What this task involves: Please copy all of the rows below word for word, leaving the pictures out of your answer.

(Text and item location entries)
┄┄┄┄┄┄┄┄┄┄

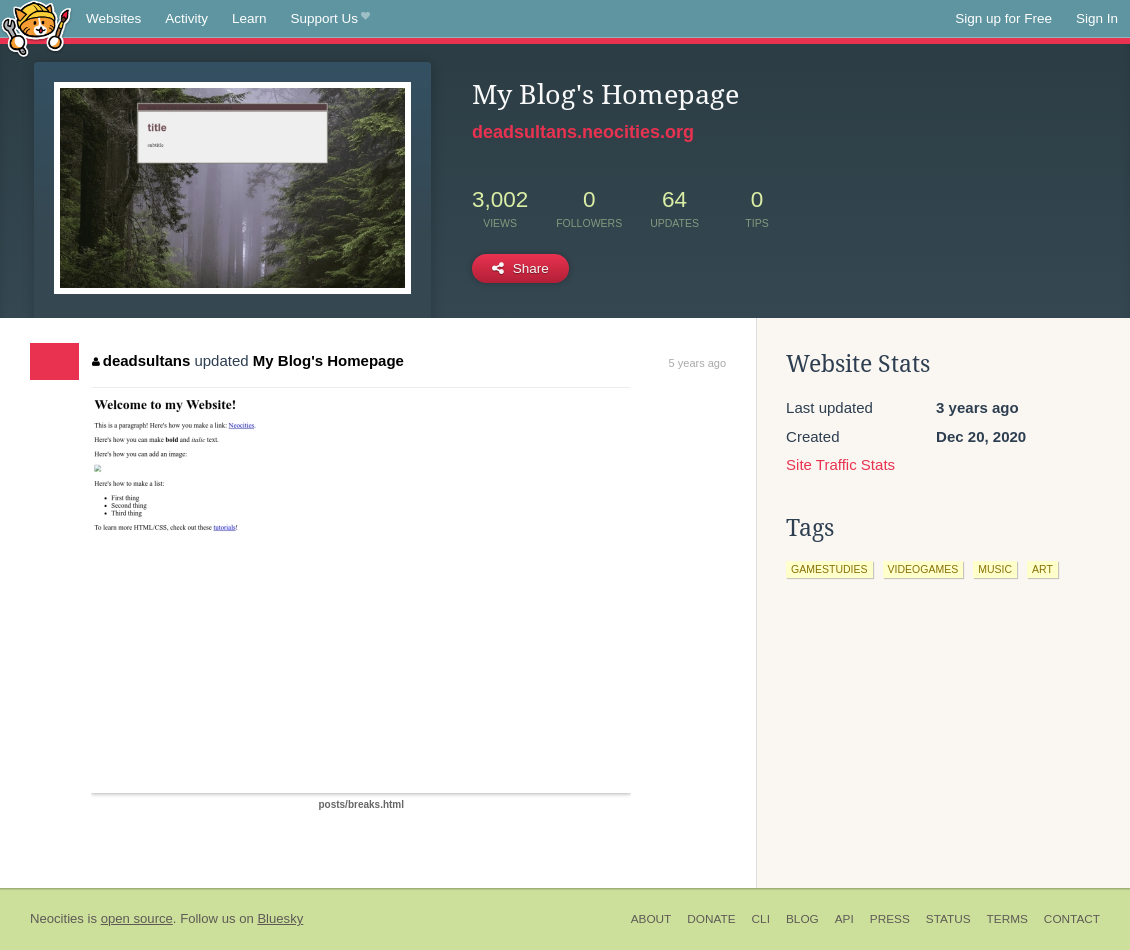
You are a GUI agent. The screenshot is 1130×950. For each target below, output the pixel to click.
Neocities (57, 918)
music (995, 569)
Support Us (330, 19)
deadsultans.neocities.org (583, 132)
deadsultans (141, 360)
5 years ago (697, 363)
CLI (761, 919)
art (1042, 569)
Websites (113, 18)
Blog (802, 919)
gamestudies (829, 569)
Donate (711, 919)
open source (137, 918)
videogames (923, 569)
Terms (1007, 919)
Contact (1072, 919)
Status (948, 919)
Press (890, 919)
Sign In (1097, 18)
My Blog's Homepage (328, 360)
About (651, 919)
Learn (249, 18)
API (844, 919)
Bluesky (280, 918)
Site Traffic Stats (840, 464)
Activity (186, 18)
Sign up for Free (1003, 18)
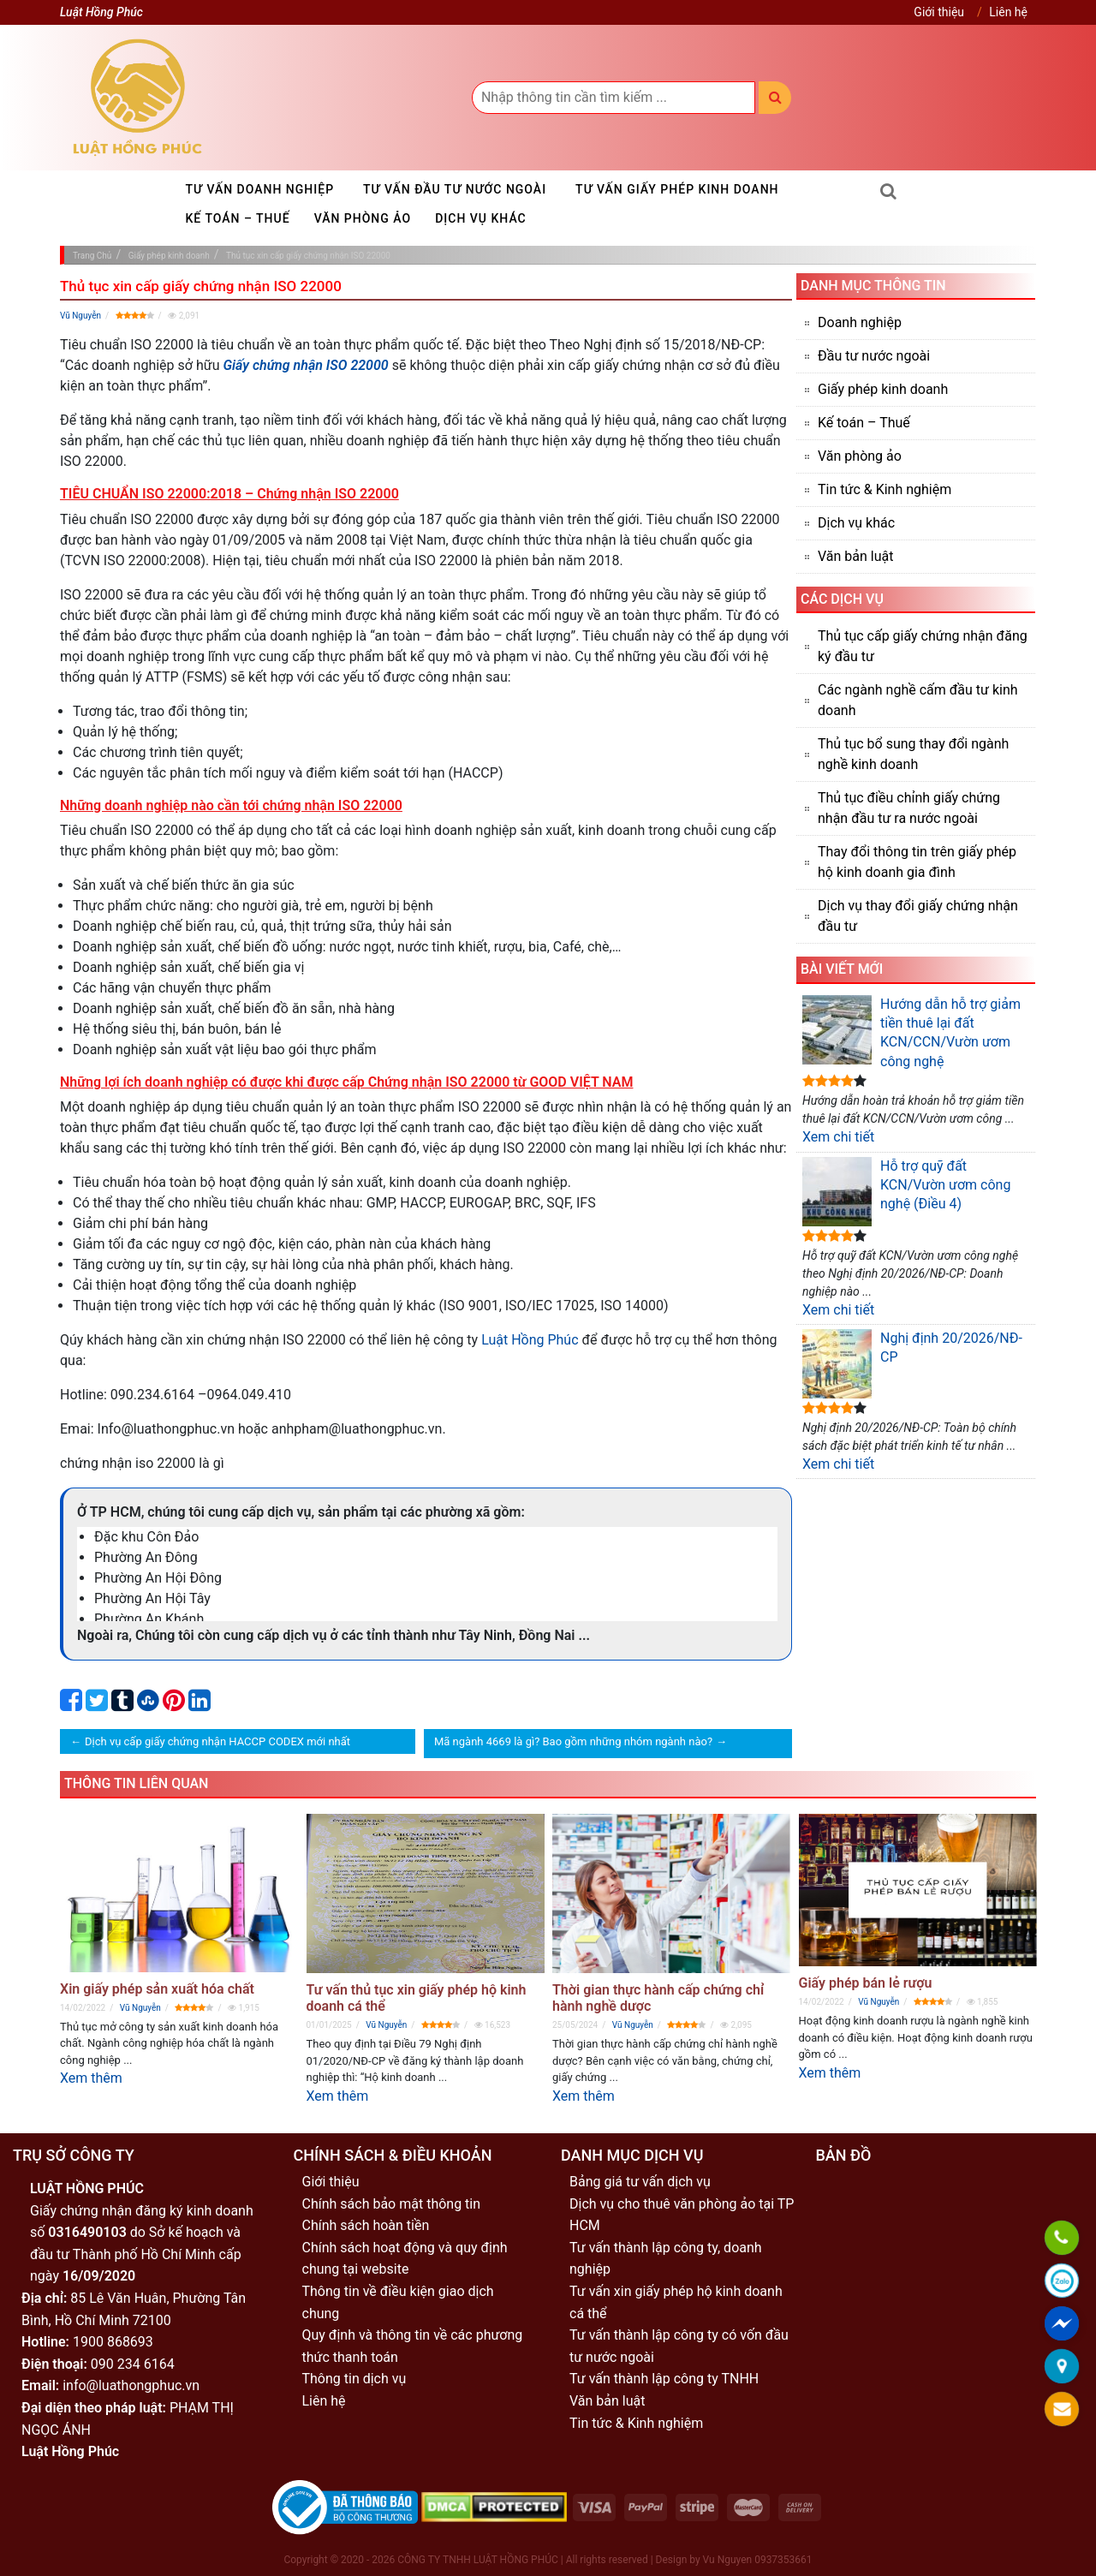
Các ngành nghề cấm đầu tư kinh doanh (918, 700)
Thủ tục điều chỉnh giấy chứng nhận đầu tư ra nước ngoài (909, 808)
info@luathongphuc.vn (131, 2385)
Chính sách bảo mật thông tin (391, 2204)
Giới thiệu (939, 12)
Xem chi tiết (838, 1137)
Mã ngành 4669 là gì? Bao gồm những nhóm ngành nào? (573, 1741)
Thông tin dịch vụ (354, 2378)
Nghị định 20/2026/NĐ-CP (912, 1363)
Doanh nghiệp (860, 322)
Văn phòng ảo (363, 218)
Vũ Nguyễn (80, 315)
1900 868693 (113, 2342)
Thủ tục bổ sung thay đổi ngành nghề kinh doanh (913, 754)
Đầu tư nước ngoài (874, 356)
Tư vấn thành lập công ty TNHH (664, 2378)
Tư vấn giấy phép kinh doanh (676, 189)
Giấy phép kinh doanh (883, 389)
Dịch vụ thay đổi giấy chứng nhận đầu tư (918, 915)
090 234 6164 (133, 2364)
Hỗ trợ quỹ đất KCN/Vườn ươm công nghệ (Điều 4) (906, 1191)
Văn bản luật (855, 556)
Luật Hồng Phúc (529, 1340)
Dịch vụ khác (481, 218)
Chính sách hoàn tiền (366, 2225)
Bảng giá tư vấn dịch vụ (640, 2182)
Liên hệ (1008, 12)
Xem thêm (91, 2078)
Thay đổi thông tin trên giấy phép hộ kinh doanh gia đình (917, 862)
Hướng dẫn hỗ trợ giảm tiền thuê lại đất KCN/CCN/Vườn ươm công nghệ (911, 1032)
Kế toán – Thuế (238, 218)
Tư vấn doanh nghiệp (260, 189)
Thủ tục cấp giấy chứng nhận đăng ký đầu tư (923, 646)
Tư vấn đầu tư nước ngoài (454, 189)
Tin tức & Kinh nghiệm (884, 489)
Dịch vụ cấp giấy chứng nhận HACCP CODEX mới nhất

┄┄┄┄┄┄┄┄┄┄

Answer to this problem:
You are a GUI agent. The screenshot is 1130×950. For each target below, output the pixel to click.
Neocities (57, 918)
music (995, 569)
Support Us (330, 19)
deadsultans.neocities.org (583, 132)
deadsultans (141, 360)
5 years ago (697, 363)
CLI (761, 919)
art (1042, 569)
Websites (113, 18)
Blog (802, 919)
gamestudies (829, 569)
Donate (711, 919)
open source (137, 918)
videogames (923, 569)
Terms (1007, 919)
Contact (1072, 919)
Status (948, 919)
Press (890, 919)
Sign In (1097, 18)
My Blog's Homepage (328, 360)
About (651, 919)
Learn (249, 18)
API (844, 919)
Bluesky (280, 918)
Site Traffic Stats (840, 464)
Activity (186, 18)
Sign up for Free (1003, 18)
Các ngành nghề cấm đầu tư kinh doanh (918, 700)
Thủ tục điều chỉnh giấy chứng nhận đầu tư ra nước ngoài (909, 808)
info@luathongphuc.vn (131, 2385)
Chính sách bảo mật thông tin (391, 2204)
Giới thiệu (939, 12)
Xem chi tiết (838, 1137)
Mã ngành 4669 là gì? Bao gồm những nhóm ngành nào? (573, 1741)
Thông tin dịch vụ (354, 2378)
Nghị định 20/2026/NĐ-CP (912, 1363)
Doanh nghiệp (860, 322)
Văn phòng ảo (363, 218)
Vũ Nguyễn (80, 315)
1900 868693 (113, 2342)
Thủ tục bổ sung thay đổi ngành nghề kinh doanh (913, 754)
Đầu tư nước ngoài (874, 356)
Tư vấn thành lập công ty TNHH (664, 2378)
Tư vấn giấy phép kinh doanh (676, 189)
Giấy phép kinh doanh (883, 389)
Dịch vụ thay đổi giấy chứng nhận đầu tư (918, 915)
090 234 6164 (133, 2364)
Hỗ trợ quỹ đất KCN/Vườn ươm công nghệ (Điều 4) (906, 1191)
Văn bản luật (855, 556)
Luật Hồng Phúc (529, 1340)
Dịch vụ khác (481, 218)
Chính sách hoàn tiền (366, 2225)
Bảng giá tư vấn dịch vụ (640, 2182)
Liên hệ (1008, 12)
Xem thêm (91, 2078)
Thay đổi thông tin trên giấy phép hộ kinh doanh gia đình (917, 862)
Hướng dẫn hỗ trợ giảm tiền thuê lại đất KCN/CCN/Vườn ươm công nghệ (911, 1032)
Kế toán – Thuế (238, 218)
Tư vấn doanh nghiệp (260, 189)
Thủ tục cấp giấy chứng nhận đăng ký đầu tư (923, 646)
Tư vấn đầu tư nước ngoài (454, 189)
Tin tức & Kinh nghiệm (884, 489)
Dịch vụ cấp giấy chứng nhận HACCP CODEX mới nhất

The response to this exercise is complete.